§ EXERCISE PROMPT
Taking the line that contains "The image size is (2229, 1280)." as the starting point, give again exactly every line up to and including the last line of the records below.

(Collected data entries)
Start of Block

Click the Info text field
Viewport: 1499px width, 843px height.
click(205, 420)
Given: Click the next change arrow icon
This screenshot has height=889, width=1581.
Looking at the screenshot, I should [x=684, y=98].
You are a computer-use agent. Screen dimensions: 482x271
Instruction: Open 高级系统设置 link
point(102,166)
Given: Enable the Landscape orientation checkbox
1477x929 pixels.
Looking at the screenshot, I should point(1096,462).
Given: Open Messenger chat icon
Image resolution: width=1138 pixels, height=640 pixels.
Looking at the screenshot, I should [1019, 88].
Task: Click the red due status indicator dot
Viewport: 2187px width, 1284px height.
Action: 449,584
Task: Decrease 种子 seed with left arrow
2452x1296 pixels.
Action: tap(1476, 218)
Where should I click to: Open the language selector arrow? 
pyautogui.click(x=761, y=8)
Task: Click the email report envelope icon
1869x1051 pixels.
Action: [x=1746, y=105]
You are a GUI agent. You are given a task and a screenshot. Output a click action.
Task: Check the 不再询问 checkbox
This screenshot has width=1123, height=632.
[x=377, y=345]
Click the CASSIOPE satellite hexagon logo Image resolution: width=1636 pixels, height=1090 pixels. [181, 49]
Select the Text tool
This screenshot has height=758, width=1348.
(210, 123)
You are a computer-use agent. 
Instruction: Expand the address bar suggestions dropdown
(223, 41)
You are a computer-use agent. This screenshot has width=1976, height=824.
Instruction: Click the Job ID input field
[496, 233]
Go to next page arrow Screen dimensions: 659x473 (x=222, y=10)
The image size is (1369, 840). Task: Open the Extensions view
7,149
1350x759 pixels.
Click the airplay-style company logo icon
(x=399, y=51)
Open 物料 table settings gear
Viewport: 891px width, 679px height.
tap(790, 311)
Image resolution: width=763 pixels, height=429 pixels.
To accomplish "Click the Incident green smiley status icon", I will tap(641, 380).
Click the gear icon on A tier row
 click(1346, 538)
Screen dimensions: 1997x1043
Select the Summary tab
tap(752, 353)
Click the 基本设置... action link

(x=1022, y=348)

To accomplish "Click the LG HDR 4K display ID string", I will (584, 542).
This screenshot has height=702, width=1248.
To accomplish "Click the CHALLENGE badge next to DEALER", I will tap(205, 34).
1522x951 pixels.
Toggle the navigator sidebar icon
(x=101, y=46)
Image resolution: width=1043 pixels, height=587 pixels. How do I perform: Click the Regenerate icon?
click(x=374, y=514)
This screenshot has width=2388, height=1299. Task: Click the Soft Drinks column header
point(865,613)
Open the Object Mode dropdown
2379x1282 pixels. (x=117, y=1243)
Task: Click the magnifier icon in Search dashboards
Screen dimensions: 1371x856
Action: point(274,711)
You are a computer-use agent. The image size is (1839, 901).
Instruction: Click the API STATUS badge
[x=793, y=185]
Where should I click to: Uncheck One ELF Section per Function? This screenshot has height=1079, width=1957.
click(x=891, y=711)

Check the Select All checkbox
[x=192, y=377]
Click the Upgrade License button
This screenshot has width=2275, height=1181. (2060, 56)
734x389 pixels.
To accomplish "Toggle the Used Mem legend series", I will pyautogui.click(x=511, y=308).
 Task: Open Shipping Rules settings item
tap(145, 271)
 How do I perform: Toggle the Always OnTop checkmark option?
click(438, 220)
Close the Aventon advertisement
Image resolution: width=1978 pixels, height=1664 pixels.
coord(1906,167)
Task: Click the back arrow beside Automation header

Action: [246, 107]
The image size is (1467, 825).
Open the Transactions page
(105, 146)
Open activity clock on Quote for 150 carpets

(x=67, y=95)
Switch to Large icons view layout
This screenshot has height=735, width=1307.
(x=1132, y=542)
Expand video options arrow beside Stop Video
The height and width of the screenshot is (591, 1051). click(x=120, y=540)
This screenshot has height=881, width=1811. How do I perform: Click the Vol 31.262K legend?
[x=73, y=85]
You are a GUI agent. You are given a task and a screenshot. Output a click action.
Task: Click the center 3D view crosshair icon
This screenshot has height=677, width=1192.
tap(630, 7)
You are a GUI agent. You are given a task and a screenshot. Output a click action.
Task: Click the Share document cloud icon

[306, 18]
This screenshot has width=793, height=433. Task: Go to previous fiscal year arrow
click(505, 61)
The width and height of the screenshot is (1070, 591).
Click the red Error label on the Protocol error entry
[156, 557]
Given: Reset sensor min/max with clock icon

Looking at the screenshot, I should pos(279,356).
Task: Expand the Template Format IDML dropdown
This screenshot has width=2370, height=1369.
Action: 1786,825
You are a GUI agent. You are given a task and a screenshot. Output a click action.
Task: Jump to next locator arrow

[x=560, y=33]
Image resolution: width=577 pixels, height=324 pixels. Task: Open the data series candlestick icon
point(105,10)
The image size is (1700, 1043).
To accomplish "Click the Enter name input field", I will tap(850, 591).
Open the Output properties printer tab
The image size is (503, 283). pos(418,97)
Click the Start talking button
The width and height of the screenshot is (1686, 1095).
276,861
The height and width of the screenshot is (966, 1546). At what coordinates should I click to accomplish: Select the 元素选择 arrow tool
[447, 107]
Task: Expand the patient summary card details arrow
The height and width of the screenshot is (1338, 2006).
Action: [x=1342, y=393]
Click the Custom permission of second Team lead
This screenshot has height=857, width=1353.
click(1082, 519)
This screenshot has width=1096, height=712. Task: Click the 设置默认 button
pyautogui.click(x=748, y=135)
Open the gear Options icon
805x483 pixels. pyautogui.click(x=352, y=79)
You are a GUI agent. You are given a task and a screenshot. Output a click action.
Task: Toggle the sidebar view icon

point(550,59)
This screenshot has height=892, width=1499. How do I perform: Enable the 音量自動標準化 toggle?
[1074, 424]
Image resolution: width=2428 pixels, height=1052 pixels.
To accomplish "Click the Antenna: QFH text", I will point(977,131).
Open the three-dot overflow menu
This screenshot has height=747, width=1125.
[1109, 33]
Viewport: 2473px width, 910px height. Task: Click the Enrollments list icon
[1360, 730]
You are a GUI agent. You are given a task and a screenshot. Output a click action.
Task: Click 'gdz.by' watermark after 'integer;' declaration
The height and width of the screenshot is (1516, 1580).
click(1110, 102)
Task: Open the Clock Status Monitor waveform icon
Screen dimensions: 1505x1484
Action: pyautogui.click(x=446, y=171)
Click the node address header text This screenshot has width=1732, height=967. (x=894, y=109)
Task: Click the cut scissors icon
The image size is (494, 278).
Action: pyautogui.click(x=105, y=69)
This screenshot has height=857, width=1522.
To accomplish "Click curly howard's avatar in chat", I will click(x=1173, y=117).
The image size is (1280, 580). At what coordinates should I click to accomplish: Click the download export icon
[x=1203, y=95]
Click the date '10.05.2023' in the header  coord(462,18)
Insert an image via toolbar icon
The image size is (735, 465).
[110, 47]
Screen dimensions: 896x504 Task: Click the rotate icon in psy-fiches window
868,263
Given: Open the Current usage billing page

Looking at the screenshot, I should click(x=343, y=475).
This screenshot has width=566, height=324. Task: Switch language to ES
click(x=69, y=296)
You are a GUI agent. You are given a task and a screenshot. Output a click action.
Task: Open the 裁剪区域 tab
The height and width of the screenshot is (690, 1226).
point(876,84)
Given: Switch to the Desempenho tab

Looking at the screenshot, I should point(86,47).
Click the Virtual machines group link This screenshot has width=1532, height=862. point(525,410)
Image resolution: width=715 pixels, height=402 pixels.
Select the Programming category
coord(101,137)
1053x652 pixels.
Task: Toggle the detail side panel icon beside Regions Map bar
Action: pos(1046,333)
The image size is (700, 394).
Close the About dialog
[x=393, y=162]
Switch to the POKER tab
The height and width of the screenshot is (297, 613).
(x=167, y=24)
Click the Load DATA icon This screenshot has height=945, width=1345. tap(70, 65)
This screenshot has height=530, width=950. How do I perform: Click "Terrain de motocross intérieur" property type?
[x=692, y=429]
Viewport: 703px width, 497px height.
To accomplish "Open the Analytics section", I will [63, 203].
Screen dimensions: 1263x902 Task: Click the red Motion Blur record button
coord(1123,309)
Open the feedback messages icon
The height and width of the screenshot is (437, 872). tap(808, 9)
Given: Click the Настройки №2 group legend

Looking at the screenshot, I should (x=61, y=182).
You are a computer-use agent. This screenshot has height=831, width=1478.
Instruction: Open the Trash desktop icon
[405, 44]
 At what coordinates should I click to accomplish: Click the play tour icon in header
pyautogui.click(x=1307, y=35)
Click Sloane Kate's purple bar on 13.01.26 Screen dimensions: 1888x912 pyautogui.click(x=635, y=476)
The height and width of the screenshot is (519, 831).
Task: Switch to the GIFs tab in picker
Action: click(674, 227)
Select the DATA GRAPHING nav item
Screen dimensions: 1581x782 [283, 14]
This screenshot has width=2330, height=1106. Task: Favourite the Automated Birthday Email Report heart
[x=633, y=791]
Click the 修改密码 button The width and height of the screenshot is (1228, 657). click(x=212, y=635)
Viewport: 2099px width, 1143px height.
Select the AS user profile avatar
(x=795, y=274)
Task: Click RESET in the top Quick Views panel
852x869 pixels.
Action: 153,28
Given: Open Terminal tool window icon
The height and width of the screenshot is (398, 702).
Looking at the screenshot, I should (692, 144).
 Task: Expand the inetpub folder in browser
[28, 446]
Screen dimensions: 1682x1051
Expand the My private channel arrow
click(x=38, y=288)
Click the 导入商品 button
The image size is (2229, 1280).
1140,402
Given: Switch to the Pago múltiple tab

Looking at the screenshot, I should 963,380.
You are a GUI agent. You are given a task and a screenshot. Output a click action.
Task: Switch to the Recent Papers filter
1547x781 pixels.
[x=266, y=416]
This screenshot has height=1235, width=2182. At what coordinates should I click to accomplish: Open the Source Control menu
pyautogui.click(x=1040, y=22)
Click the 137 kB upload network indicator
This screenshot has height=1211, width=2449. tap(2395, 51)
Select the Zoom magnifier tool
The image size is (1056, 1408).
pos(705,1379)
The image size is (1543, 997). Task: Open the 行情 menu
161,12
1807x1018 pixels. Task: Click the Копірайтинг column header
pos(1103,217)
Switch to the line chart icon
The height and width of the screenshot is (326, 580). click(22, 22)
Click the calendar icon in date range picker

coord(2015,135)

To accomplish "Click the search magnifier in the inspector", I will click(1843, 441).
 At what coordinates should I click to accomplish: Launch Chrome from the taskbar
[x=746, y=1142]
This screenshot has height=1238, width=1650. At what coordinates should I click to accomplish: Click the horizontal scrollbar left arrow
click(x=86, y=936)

End of Block

§ TASK SOLUTION
The image size is (2229, 1280).
1140,402
Given: Switch to the Pago múltiple tab

Looking at the screenshot, I should 963,380.
You are a GUI agent. You are given a task and a screenshot. Output a click action.
Task: Switch to the Recent Papers filter
1547x781 pixels.
[x=266, y=416]
This screenshot has height=1235, width=2182. At what coordinates should I click to accomplish: Open the Source Control menu
pyautogui.click(x=1040, y=22)
Click the 137 kB upload network indicator
This screenshot has height=1211, width=2449. tap(2395, 51)
Select the Zoom magnifier tool
The image size is (1056, 1408).
pos(705,1379)
The image size is (1543, 997). Task: Open the 行情 menu
161,12
1807x1018 pixels. Task: Click the Копірайтинг column header
pos(1103,217)
Switch to the line chart icon
The height and width of the screenshot is (326, 580). click(22, 22)
Click the calendar icon in date range picker

coord(2015,135)

To accomplish "Click the search magnifier in the inspector", I will click(1843, 441).
 At what coordinates should I click to accomplish: Launch Chrome from the taskbar
[x=746, y=1142]
This screenshot has height=1238, width=1650. At what coordinates should I click to accomplish: Click the horizontal scrollbar left arrow
click(x=86, y=936)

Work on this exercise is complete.